» What you should do:
Print every record exactly, omitting none.
Data extract Block Start
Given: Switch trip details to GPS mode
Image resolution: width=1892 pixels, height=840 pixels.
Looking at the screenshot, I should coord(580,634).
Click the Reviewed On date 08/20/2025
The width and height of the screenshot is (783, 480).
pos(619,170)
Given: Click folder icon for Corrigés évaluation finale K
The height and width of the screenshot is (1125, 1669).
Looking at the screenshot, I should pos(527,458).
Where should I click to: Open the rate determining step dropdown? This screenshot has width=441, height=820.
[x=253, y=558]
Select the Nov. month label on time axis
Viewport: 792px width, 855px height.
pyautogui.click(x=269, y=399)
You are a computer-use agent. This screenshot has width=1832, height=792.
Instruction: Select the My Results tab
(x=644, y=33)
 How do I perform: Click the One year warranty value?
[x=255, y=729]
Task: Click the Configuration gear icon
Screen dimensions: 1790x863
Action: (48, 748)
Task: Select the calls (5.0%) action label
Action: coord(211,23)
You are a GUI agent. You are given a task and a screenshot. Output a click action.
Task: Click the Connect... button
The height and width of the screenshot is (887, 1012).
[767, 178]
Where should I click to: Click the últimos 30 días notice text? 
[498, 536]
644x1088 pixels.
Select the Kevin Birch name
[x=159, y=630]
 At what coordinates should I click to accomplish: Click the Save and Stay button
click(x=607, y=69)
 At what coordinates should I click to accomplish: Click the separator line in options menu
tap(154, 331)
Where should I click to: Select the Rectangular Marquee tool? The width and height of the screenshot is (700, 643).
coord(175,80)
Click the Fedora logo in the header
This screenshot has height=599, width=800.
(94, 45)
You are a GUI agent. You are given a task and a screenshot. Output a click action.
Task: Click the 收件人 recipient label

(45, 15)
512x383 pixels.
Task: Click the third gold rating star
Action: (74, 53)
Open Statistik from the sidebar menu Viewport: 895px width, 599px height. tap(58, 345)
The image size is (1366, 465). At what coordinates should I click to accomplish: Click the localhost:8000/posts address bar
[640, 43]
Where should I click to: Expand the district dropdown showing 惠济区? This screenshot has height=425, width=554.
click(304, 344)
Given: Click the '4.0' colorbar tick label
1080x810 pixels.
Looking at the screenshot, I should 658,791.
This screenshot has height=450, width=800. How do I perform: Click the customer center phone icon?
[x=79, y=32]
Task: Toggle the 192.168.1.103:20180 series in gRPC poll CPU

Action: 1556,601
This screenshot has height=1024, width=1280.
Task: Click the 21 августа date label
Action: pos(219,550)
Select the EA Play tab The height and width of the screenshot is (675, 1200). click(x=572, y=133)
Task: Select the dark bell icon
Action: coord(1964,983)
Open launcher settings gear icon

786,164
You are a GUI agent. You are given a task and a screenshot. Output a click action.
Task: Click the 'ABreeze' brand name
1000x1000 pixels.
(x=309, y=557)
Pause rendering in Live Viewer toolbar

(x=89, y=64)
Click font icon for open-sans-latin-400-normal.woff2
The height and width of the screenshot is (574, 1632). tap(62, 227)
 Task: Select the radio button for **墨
Data extract Block End
» Answer to this exercise:
Given: Switch trip details to GPS mode
Image resolution: width=1892 pixels, height=840 pixels.
Looking at the screenshot, I should coord(580,634).
Click the Reviewed On date 08/20/2025
The width and height of the screenshot is (783, 480).
pos(619,170)
Given: Click folder icon for Corrigés évaluation finale K
The height and width of the screenshot is (1125, 1669).
Looking at the screenshot, I should pos(527,458).
Where should I click to: Open the rate determining step dropdown? This screenshot has width=441, height=820.
[x=253, y=558]
Select the Nov. month label on time axis
Viewport: 792px width, 855px height.
pyautogui.click(x=269, y=399)
You are a computer-use agent. This screenshot has width=1832, height=792.
Instruction: Select the My Results tab
(x=644, y=33)
 How do I perform: Click the One year warranty value?
[x=255, y=729]
Task: Click the Configuration gear icon
Screen dimensions: 1790x863
Action: (48, 748)
Task: Select the calls (5.0%) action label
Action: coord(211,23)
You are a GUI agent. You are given a task and a screenshot. Output a click action.
Task: Click the Connect... button
The height and width of the screenshot is (887, 1012).
[767, 178]
Where should I click to: Click the últimos 30 días notice text? 
[498, 536]
644x1088 pixels.
Select the Kevin Birch name
[x=159, y=630]
 At what coordinates should I click to accomplish: Click the Save and Stay button
click(x=607, y=69)
 At what coordinates should I click to accomplish: Click the separator line in options menu
tap(154, 331)
Where should I click to: Select the Rectangular Marquee tool? The width and height of the screenshot is (700, 643).
coord(175,80)
Click the Fedora logo in the header
This screenshot has height=599, width=800.
(94, 45)
You are a GUI agent. You are given a task and a screenshot. Output a click action.
Task: Click the 收件人 recipient label

(45, 15)
512x383 pixels.
Task: Click the third gold rating star
Action: (74, 53)
Open Statistik from the sidebar menu Viewport: 895px width, 599px height. tap(58, 345)
The image size is (1366, 465). At what coordinates should I click to accomplish: Click the localhost:8000/posts address bar
[640, 43]
Where should I click to: Expand the district dropdown showing 惠济区? This screenshot has height=425, width=554.
click(304, 344)
Given: Click the '4.0' colorbar tick label
1080x810 pixels.
Looking at the screenshot, I should 658,791.
This screenshot has height=450, width=800. How do I perform: Click the customer center phone icon?
[x=79, y=32]
Task: Toggle the 192.168.1.103:20180 series in gRPC poll CPU

Action: 1556,601
This screenshot has height=1024, width=1280.
Task: Click the 21 августа date label
Action: pos(219,550)
Select the EA Play tab The height and width of the screenshot is (675, 1200). click(x=572, y=133)
Task: Select the dark bell icon
Action: coord(1964,983)
Open launcher settings gear icon

786,164
You are a GUI agent. You are given a task and a screenshot. Output a click action.
Task: Click the 'ABreeze' brand name
1000x1000 pixels.
(x=309, y=557)
Pause rendering in Live Viewer toolbar

(x=89, y=64)
Click font icon for open-sans-latin-400-normal.woff2
The height and width of the screenshot is (574, 1632). tap(62, 227)
 Task: Select the radio button for **墨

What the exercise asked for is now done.